## Assignment:
Please look for the string "click" below and report every line in which it occurs.

========================================

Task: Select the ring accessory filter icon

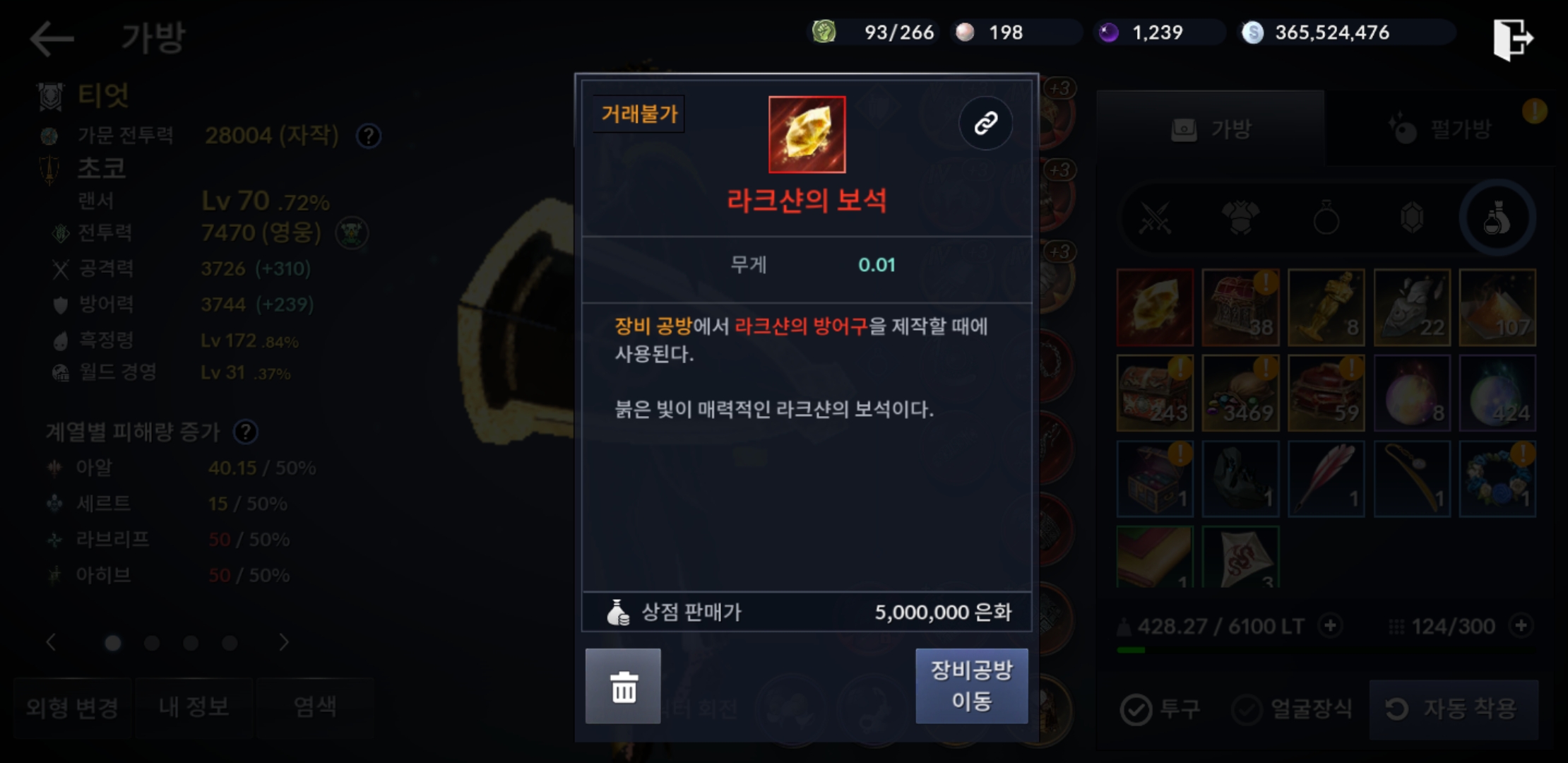Action: [1326, 218]
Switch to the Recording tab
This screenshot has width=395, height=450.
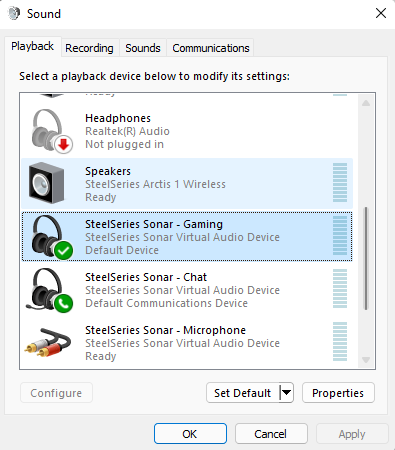[x=89, y=48]
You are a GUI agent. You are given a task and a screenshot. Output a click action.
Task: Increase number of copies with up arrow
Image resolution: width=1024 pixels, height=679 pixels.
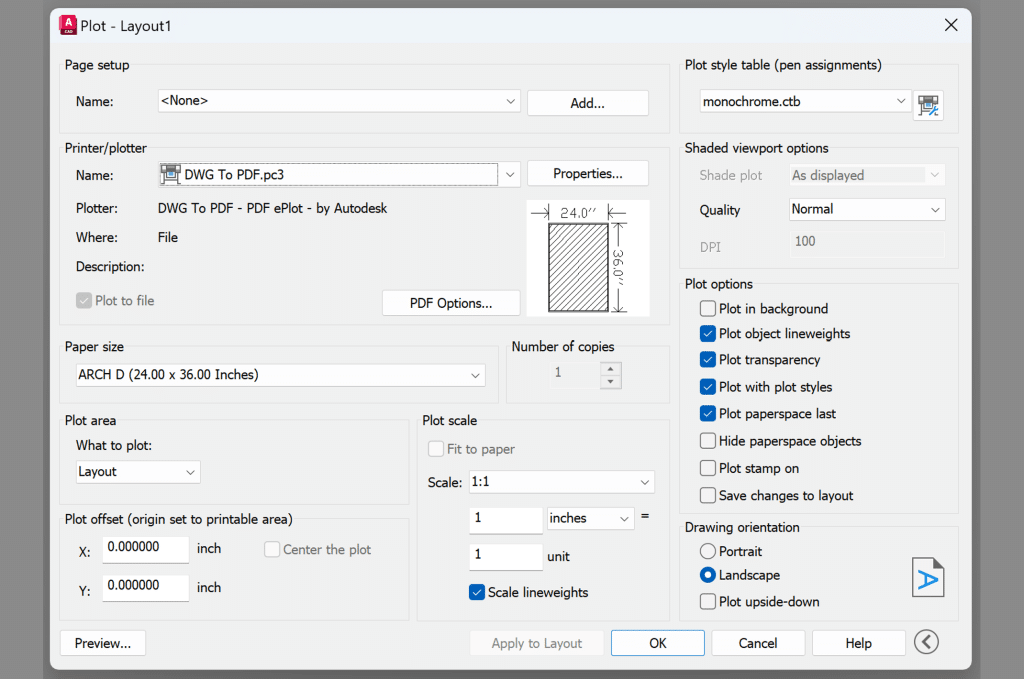point(610,369)
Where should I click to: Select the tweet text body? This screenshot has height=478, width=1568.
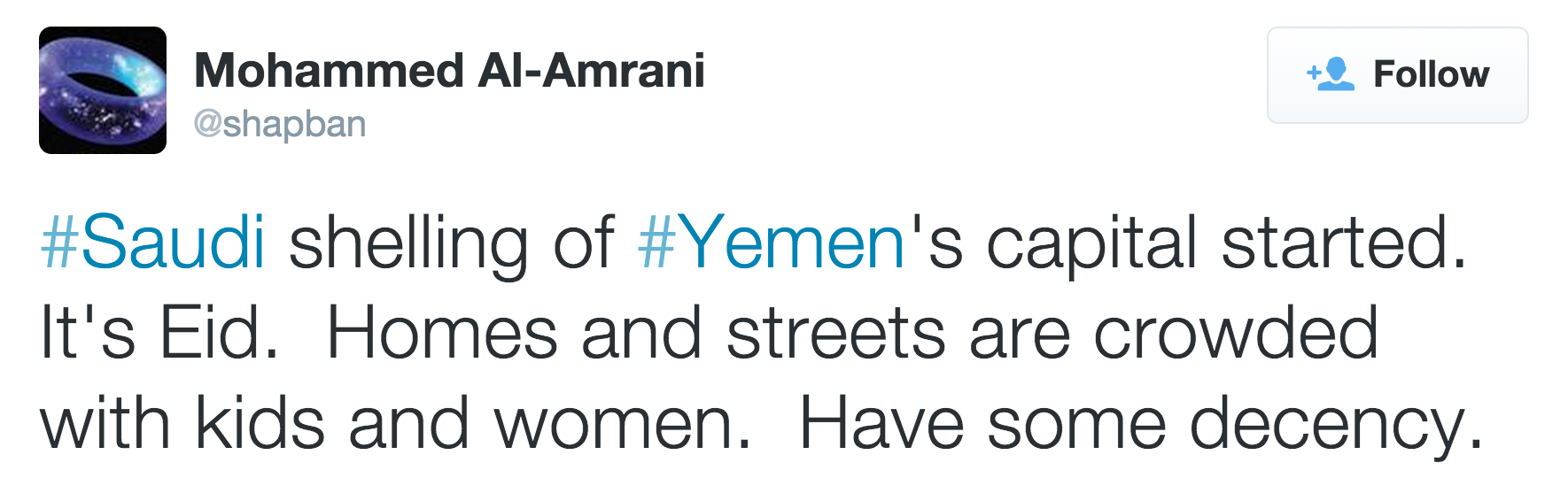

========================================

## Response to the task:
You are a GUI agent. You are given a task and a screenshot. Output a click action.
Where should I click to: Select the tweet text body? This screenshot has height=478, width=1568.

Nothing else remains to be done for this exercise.